A Torá da Vida manda destruir e matar?!

A Torá, que manda escolher pela vida de todos, ajudar a viver melhor, não matar, evitar o sofrimento de tudo o que vive, manda apagar um povo inteiro, o povo de Amalek.

Como é possível?

Infelizmente existiram e existem ainda hoje leituras fundamentalistas de nossos textos, que não procuram o espírito sublime existente além do pé da letra e ficam ensinando, ao lado da santidade da vida, mensagens tão terríveis como esta.

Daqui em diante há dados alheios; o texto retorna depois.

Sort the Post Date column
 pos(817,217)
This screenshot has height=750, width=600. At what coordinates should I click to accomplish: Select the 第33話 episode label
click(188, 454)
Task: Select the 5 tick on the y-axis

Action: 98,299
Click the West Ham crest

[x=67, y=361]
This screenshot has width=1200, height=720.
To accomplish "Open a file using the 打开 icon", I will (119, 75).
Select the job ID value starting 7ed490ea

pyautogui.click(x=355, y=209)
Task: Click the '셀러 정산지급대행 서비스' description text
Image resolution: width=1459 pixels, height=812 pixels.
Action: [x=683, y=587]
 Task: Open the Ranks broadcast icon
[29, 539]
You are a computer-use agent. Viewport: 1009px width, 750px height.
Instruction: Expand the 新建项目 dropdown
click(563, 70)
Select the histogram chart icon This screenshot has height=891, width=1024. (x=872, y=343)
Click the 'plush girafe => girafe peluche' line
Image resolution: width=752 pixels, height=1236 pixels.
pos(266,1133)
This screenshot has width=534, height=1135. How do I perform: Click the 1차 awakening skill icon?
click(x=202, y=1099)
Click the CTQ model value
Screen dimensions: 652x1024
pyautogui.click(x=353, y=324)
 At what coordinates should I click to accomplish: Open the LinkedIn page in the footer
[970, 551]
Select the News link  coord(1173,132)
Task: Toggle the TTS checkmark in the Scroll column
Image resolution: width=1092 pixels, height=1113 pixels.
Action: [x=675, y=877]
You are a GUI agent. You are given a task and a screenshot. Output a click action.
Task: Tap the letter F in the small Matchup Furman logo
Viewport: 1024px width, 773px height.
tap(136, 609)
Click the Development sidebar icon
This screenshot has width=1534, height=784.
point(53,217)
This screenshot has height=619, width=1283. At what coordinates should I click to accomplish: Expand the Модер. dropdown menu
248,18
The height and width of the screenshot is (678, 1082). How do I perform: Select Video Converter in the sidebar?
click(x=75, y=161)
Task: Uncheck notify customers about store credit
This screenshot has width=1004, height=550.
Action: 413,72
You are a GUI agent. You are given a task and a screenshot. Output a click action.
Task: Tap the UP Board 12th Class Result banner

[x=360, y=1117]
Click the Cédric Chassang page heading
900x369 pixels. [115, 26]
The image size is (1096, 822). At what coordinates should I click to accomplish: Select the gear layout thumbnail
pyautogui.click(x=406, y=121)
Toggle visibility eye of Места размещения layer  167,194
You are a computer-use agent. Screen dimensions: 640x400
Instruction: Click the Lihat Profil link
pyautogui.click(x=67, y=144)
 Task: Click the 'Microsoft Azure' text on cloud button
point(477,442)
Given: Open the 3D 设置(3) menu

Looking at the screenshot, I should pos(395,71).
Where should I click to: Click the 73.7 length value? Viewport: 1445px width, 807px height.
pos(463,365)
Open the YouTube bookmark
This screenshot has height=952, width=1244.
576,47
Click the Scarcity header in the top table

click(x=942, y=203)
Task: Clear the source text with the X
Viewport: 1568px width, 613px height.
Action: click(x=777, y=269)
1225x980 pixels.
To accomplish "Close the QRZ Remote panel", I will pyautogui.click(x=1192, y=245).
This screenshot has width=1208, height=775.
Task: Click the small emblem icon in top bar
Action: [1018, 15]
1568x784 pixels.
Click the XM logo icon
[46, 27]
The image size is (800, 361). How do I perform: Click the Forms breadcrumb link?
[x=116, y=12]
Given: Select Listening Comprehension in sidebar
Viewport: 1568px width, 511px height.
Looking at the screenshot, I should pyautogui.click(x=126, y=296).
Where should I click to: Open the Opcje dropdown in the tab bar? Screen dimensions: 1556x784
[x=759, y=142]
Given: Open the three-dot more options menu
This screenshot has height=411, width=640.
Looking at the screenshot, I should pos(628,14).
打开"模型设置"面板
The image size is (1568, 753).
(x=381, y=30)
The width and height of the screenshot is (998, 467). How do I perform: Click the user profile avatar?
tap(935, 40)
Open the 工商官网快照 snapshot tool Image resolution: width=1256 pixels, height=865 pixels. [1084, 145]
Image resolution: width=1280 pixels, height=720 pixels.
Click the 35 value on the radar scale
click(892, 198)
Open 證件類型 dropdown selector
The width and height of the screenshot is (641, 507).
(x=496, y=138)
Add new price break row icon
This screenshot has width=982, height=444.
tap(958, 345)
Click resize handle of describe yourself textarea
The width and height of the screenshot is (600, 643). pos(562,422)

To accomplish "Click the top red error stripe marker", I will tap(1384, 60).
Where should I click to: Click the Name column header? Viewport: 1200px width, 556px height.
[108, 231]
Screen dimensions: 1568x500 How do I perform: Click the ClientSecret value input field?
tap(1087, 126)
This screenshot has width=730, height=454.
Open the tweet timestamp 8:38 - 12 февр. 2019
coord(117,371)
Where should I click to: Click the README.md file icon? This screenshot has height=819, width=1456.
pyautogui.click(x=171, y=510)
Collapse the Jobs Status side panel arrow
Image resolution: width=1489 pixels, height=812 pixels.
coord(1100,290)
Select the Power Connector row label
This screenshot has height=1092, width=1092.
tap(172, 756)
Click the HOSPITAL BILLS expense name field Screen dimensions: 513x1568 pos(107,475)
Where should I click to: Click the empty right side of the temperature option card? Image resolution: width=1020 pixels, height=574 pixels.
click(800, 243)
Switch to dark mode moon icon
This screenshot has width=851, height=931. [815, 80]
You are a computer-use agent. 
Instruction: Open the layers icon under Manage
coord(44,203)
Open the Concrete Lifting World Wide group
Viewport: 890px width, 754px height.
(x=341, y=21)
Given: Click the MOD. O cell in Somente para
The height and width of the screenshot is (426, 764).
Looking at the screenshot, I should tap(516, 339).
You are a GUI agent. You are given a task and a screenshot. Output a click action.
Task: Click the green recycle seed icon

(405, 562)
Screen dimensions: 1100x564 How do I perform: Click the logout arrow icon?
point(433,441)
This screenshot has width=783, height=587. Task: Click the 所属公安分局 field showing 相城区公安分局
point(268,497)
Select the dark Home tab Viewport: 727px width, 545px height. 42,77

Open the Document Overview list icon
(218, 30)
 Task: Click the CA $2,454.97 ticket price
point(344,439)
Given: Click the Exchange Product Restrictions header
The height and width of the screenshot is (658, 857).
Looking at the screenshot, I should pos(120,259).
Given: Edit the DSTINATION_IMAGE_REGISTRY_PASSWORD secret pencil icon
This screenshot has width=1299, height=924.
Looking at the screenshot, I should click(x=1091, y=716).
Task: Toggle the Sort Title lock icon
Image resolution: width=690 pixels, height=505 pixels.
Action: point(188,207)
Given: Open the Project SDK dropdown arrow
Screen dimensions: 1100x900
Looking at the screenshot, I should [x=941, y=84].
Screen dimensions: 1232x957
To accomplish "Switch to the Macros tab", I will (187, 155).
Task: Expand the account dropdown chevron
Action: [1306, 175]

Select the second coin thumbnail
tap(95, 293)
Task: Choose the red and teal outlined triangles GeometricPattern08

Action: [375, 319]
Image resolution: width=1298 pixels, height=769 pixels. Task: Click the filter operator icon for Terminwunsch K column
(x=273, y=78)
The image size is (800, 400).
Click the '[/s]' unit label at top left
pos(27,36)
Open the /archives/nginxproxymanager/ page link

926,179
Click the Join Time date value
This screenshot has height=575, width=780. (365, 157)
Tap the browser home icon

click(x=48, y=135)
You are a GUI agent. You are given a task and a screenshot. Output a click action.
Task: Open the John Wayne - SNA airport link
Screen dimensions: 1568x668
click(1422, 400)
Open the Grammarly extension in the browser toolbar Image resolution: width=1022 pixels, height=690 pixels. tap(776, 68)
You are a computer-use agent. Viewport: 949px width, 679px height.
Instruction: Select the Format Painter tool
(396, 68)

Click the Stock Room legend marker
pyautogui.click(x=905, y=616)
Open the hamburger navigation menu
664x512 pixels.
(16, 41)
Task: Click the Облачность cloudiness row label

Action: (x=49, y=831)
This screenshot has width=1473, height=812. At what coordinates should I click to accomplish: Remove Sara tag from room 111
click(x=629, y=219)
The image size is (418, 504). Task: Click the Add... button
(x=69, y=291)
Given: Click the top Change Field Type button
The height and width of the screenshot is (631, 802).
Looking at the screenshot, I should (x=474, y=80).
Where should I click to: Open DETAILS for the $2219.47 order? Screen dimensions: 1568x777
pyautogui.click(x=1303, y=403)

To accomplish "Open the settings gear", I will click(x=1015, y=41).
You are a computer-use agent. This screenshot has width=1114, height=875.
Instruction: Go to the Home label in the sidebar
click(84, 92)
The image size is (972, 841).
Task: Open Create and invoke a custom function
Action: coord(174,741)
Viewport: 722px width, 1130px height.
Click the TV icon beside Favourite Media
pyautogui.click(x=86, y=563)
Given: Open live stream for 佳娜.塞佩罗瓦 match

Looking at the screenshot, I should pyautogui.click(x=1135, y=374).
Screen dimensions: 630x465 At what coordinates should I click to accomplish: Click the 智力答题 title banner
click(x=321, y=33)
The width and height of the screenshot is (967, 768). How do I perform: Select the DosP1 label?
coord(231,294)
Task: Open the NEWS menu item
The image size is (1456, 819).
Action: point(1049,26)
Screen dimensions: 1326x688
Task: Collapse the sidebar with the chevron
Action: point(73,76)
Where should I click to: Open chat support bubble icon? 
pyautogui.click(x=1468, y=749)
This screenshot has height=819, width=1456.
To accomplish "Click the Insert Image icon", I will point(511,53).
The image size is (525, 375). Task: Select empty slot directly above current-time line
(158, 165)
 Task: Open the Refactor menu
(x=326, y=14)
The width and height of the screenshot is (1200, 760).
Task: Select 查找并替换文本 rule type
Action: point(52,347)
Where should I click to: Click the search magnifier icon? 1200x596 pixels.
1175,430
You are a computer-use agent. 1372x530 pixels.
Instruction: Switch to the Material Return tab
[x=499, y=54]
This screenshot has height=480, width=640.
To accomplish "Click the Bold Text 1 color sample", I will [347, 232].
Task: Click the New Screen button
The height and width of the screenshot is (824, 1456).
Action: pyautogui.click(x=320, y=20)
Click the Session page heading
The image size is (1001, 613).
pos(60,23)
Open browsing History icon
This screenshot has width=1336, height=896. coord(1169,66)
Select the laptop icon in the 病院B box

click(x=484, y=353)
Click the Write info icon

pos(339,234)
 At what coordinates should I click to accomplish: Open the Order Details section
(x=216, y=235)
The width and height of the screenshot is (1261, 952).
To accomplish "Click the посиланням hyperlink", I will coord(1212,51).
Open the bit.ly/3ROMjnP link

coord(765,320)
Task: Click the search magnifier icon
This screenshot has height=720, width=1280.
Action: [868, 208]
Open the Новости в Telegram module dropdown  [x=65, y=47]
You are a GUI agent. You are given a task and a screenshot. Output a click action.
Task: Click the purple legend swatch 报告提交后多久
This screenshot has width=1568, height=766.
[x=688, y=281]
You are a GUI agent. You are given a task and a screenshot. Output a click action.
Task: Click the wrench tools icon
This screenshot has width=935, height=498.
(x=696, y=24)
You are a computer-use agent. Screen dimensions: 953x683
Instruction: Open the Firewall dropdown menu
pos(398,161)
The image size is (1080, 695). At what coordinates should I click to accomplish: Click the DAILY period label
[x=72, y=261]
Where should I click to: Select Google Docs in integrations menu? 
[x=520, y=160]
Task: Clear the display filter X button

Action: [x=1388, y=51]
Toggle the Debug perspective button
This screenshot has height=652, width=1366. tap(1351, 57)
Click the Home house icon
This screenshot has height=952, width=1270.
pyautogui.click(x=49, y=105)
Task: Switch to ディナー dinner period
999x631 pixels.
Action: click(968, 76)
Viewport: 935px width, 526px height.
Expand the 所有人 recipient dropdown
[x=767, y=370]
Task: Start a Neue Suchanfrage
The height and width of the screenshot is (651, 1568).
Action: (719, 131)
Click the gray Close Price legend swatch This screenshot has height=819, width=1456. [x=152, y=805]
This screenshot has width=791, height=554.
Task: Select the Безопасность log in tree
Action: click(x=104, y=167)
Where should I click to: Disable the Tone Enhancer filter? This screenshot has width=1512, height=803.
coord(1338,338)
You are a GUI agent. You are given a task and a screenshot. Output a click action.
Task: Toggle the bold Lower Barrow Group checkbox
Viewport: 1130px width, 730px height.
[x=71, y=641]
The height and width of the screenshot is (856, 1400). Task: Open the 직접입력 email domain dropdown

Nosso ponto de partida é totalmente contrário. Nós assumimos que a Torá não pode mandar literalmente destruir, apagar um povo inteiro e matar indiscriminadamente. Essa não pode ser a nossa Torá, esse texto não pode ser um mandado divino. Mesmo que possamos acreditar que a razão humana não tenha todas as respostas e que a percepção humana da ética não seja o único parâmetro do bem, mandar apagar um povo inteiro nos soa totalmente alheio ao conceito da Divindade. Por isso, por uma profunda fé na Torá e na sua ética é que não apenas nos permitimos interpretar de outro jeito, mas acreditamos que essa deve ser a verdade escondida por trás do texto. Longe de toda manipulação, ao interpretarmos contrariamente ao sentido literal e fundamentalista, acreditamos estar cumprindo com o nosso dever de procurar a verdade divina e religiosa da Torá. Acreditamos também, deste modo, que continuamos com fidelidade a tradição de nossos sábios, que em muitos casos fizeram o mesmo, pela mesma razão e do mesmo jeito.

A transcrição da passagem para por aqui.